** start of THE INPUT **

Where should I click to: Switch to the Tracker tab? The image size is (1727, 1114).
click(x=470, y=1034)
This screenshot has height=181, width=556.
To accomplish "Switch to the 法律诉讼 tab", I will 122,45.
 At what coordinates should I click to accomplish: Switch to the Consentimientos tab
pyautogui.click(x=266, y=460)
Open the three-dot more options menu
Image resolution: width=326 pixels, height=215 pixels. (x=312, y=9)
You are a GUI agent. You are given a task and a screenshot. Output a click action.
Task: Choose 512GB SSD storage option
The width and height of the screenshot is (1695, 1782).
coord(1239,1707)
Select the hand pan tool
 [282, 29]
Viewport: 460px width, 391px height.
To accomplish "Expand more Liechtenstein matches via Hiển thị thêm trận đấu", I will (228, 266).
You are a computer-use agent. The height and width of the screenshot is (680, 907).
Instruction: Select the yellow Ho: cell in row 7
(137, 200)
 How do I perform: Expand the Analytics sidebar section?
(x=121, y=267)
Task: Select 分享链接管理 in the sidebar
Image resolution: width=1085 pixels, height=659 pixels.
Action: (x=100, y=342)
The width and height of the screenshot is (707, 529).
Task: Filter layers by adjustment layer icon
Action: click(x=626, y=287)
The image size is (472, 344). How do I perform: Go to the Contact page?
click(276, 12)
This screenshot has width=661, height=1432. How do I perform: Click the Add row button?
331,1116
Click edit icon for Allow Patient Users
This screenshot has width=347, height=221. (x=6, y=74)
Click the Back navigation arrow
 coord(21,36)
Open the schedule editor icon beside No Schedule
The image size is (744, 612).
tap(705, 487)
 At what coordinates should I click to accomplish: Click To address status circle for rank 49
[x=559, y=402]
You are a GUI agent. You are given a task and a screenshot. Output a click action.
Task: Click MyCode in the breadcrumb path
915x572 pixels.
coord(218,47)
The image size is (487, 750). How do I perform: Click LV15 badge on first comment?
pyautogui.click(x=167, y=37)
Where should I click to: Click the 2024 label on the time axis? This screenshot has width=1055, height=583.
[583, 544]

** end of THE INPUT **

EXERCISE TASK ▸ Copy these lines verbatim, covering every one of them.

SOLUTION TO THE EXERCISE ▸
Where should I click to: Switch to the Tracker tab? The image size is (1727, 1114).
click(x=470, y=1034)
This screenshot has height=181, width=556.
To accomplish "Switch to the 法律诉讼 tab", I will 122,45.
 At what coordinates should I click to accomplish: Switch to the Consentimientos tab
pyautogui.click(x=266, y=460)
Open the three-dot more options menu
Image resolution: width=326 pixels, height=215 pixels. (x=312, y=9)
You are a GUI agent. You are given a task and a screenshot. Output a click action.
Task: Choose 512GB SSD storage option
The width and height of the screenshot is (1695, 1782).
coord(1239,1707)
Select the hand pan tool
 [282, 29]
Viewport: 460px width, 391px height.
To accomplish "Expand more Liechtenstein matches via Hiển thị thêm trận đấu", I will (228, 266).
You are a computer-use agent. The height and width of the screenshot is (680, 907).
Instruction: Select the yellow Ho: cell in row 7
(137, 200)
 How do I perform: Expand the Analytics sidebar section?
(x=121, y=267)
Task: Select 分享链接管理 in the sidebar
Image resolution: width=1085 pixels, height=659 pixels.
Action: (x=100, y=342)
The width and height of the screenshot is (707, 529).
Task: Filter layers by adjustment layer icon
Action: click(x=626, y=287)
The image size is (472, 344). How do I perform: Go to the Contact page?
click(276, 12)
This screenshot has width=661, height=1432. How do I perform: Click the Add row button?
331,1116
Click edit icon for Allow Patient Users
This screenshot has width=347, height=221. (x=6, y=74)
Click the Back navigation arrow
 coord(21,36)
Open the schedule editor icon beside No Schedule
The image size is (744, 612).
tap(705, 487)
 At what coordinates should I click to accomplish: Click To address status circle for rank 49
[x=559, y=402]
You are a GUI agent. You are given a task and a screenshot. Output a click action.
Task: Click MyCode in the breadcrumb path
915x572 pixels.
coord(218,47)
The image size is (487, 750). How do I perform: Click LV15 badge on first comment?
pyautogui.click(x=167, y=37)
Where should I click to: Click the 2024 label on the time axis? This screenshot has width=1055, height=583.
[583, 544]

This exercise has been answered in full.